Table of Contents
- What is an LLP? Benefits of an LLP over a Private Limited Company
- Eligibility Criteria for Conversion
- Companies That Cannot Be Converted into an LLP
- Documents Required for Conversion
- Step-by-Step Procedure for Conversion
- Tax Implications of Conversion
- Why Choose Filingwala.com for Your LLP Conversion?
- FAQs on Conversion from Private Limited to LLP
Are you considering converting your private limited company into a Limited Liability Partnership (LLP)? With relaxed compliance norms but limitation of liability advantages, LLPs are emerging as a preferred entity of choice for small and medium enterprises in India.
As per recent stats, over 2 lakh companies have already opted for LLP conversion to take advantage of operational flexibility coupled with improved profit margins.

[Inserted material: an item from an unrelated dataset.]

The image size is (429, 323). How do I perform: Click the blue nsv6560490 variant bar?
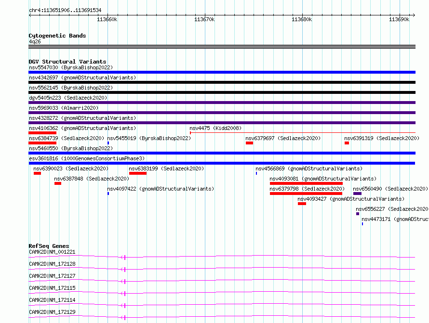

This comprehensive guide takes you through all the nitty-gritties of private limited to LLP conversion – explaining benefits, eligibility norms, required documents, step-by-step procedural aspects as well as tax implications in detail.
So if you too are planning this switch, read on to find out everything about making a smooth transition.
What is an LLP? Benefits of an LLP over a Private Limited Company
An LLP or Limited Liability Partnership integrates the flexibility of a general partnership as well as the advantages of limited liability for its partners, similar to a Private Limited Company.
Here are some noteworthy benefits that make LLPs score over conventional private limited entities:
- Lesser Compliance Norms: Unlike private limited firms, LLPs are not mandated to conduct meetings, prepare cash flow statements or even get their accounts audited.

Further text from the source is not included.